What does the Viom acquisition mean for ATC?

It attains our goals to be the No.1 independent tower company in the country. The integration will take a year or two. India becomes incredibly important for us. This transaction will make it a billion-dollar business for us for the calendar year 2016. From asset perspective, this is the largest number of towers we have anywhere in the world.

Have you initiated discussions with the Tatas to acquire the balance stake in Viom?

That’s a future discussion. The purchase sale agreement there is a provision for that discussion.

Why has it taken ATC seven years after it entered India to scale up?

We have caught the wave at the right time. Between 2010 and 2013, the industry came to a grinding halt due to licence cancellation and issues related to network equipment import ban. Scaling up prior to that would have meant scaling up at a high cost. We have a disciplined programme of valuing telecom assets. There were deals which went for $200,000 a tower at that time. Meanwhile, our business has performed well despite these regulatory uncertainties. We are now ready to catch the wave that will come from 3G and 4G roll outs by telecom operators like Vodafone, Reliance Jio and Airtel.

Will 56,000 towers be enough to capture significant market share?

At this scale, we are positioned to capture significant share of the market. In addition, we are ready to bring best practices and IP. Viom is also run professionally so it will make us competitive.

What kind of IP could you bring to India?

Tower management is important part of working in Africa and Asia. Managing generator performance, for example, is critical since electricity is not available everywhere. As the tower provider, we are then responsible for this.

Our uptimes are better than the industry average. We know how to configure the site, and use things like voltage regulators, to make uptime better. We have the funds and the programme to do this. There is also whole art of co-location. There is a fair amount of science in understating tower capacity, space, load available and customer priorities.

Companies are also looking to deploy solutions other than towers. For example, some are laying optical fibre, others are using Wi-Fi zones, Google has its Loon project. Do you see this as a threat?

These solutions don’t compete with us but if any of these compliments with our tower business we are open to investing in that. For example, in indoor small cells we are the leader in almost all countries we operate. We are investing in it because it gets us tower-like returns. Viom has about 300 such sites and ATC has about 60 in India. This is an area of focus for us because it enables telcos to offload data.

Will such solutions help you shore up better revenues from India?

Leasing towers, our traditional business, will drive the growth primarily but this will be complimented by these kind of solutions. As of now, 75 per cent of our cash flow comes from US because it’s been the oldest market for us and the pricing is higher than India. We now have 1,40,000 towers around the world post Viom deal. Two thirds of this is outside US and this is growing faster. The US generates cash, but there is more towers internationally. Some day in the future the international business may exceed US cash flows. We see significant growth of revenues from India.

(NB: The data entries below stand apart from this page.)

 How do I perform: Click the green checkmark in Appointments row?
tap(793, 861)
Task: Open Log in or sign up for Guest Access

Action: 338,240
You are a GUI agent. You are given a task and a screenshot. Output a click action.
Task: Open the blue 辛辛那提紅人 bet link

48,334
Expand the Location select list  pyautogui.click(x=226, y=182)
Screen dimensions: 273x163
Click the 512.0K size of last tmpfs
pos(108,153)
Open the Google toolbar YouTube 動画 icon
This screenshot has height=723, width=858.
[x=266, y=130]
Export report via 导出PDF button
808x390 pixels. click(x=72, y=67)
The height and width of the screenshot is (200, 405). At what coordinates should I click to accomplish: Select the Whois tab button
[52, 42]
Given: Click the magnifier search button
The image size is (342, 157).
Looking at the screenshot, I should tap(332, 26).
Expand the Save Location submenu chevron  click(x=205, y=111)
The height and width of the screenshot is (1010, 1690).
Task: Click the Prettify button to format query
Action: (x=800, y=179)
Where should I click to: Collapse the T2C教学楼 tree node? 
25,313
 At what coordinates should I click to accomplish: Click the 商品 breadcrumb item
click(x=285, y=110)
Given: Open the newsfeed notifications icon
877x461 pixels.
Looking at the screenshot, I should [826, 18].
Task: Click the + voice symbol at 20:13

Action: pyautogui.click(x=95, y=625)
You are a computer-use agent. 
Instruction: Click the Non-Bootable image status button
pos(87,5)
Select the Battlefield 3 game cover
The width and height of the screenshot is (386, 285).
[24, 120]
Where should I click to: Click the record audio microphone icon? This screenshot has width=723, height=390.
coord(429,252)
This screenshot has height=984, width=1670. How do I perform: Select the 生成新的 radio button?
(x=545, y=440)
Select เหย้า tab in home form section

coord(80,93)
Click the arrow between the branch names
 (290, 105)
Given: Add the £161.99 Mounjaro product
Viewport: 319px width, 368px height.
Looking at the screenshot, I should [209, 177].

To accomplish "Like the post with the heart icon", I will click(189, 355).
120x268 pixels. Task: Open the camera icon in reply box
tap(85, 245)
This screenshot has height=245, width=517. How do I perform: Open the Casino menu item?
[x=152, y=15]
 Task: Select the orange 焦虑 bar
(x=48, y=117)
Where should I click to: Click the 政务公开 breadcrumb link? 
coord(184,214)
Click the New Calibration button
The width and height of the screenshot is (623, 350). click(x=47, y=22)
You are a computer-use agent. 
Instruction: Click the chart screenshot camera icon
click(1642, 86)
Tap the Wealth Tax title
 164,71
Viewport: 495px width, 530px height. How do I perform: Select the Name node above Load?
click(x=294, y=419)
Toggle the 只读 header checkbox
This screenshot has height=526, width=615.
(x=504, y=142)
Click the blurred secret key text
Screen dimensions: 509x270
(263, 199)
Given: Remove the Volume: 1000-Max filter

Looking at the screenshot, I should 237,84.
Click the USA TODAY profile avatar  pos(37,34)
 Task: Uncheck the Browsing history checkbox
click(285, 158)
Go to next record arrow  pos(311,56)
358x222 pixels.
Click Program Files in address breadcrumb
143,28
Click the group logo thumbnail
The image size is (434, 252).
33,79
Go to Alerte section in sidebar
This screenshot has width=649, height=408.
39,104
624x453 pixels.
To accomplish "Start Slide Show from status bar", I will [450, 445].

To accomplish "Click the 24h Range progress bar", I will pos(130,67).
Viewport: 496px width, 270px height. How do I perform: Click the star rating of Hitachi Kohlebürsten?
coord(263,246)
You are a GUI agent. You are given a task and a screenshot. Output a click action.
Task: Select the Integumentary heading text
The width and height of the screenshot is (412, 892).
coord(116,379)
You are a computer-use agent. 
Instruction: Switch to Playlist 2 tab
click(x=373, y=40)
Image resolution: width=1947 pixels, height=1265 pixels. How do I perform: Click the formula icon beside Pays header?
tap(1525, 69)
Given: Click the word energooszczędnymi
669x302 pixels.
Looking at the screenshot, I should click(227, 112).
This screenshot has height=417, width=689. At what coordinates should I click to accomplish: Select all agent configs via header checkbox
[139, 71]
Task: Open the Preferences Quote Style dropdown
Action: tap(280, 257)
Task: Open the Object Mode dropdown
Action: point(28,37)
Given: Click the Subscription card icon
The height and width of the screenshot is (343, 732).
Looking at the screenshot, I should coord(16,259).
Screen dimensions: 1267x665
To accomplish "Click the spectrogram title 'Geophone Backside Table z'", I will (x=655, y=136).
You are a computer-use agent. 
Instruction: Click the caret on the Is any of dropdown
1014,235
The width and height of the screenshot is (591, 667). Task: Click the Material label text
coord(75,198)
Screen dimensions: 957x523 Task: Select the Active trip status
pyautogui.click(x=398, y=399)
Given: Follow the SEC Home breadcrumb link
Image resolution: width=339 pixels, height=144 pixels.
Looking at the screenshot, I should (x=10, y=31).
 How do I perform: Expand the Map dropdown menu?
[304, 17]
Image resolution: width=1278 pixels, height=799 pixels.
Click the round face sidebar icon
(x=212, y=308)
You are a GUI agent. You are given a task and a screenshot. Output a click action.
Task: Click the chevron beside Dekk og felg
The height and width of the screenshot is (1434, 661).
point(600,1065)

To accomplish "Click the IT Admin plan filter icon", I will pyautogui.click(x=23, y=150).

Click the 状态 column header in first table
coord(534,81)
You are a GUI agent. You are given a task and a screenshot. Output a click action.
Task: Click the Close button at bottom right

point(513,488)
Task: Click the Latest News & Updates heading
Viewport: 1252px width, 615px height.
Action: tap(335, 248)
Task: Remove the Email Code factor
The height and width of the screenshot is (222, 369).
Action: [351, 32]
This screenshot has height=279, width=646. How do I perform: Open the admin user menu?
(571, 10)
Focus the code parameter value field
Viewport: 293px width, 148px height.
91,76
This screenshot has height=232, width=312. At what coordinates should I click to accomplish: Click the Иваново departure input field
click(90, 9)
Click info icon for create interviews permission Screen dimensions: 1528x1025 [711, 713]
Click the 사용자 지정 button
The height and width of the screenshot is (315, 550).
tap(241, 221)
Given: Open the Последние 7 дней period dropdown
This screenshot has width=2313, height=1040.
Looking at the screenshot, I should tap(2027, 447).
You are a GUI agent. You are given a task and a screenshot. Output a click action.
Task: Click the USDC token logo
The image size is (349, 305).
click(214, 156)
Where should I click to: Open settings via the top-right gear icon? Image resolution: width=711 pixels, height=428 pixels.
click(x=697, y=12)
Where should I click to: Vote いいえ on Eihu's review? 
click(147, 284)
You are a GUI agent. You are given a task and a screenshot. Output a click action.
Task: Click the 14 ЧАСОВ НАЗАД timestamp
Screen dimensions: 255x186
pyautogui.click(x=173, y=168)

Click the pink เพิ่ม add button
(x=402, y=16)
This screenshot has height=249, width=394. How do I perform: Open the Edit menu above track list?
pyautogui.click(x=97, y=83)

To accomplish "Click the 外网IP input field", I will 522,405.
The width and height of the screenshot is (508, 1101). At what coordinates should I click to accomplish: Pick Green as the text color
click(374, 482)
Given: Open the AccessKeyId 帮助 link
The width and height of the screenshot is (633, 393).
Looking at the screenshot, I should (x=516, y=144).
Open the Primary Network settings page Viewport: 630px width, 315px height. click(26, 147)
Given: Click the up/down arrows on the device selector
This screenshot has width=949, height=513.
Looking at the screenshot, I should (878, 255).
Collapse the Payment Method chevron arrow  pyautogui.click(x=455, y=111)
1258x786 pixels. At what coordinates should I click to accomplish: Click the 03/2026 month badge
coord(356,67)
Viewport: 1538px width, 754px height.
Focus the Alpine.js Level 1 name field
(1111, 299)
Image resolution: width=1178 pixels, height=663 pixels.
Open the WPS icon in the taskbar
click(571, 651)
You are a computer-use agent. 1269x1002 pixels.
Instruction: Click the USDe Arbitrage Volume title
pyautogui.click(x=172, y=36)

You had initiated a project called Village of the Future in India. What is the status?

Village of the Future concept is like a digital square. We use the tower site which has electricity, security and internet backhaul to do things like putting an ATM at the tower site. You could put e-medicine kiosk there to connect doctors in urban hospitals with patients in rural areas. One of things we are doing is putting education kiosks. We have 30 such operational sites. We want to scale it up. We want to do more but we need to partner with others. By this year-end, we would have 60 such sites of which 30 would be more than education including tele-medicine.

Post-Viom, do you have an appetite for more acquisitions in India?

We will take 1-2 years for integrating Viom. We also want to simplify customer contracts. Once this is completed we would aspire to look for additional opportunities.

Have you finalised the structure of the merged entity?

Amit Sharma (current head of ATC’s India and Asia operations) will be leading the combined business. He will have three roles — head of ATC Asia and India subsidiary, he is also head of Viom because initially it will be a separate company for a year and he will be the head of the virtual organisation that will oversee policy and integration activities. We will have a board of directors that will oversee Viom JV. Number of other executives from Viom and ATC will lead specific functions.

It’s complicated but we have done this before. Viom has good talent and our team at ATC has been readying for this big game for over five years.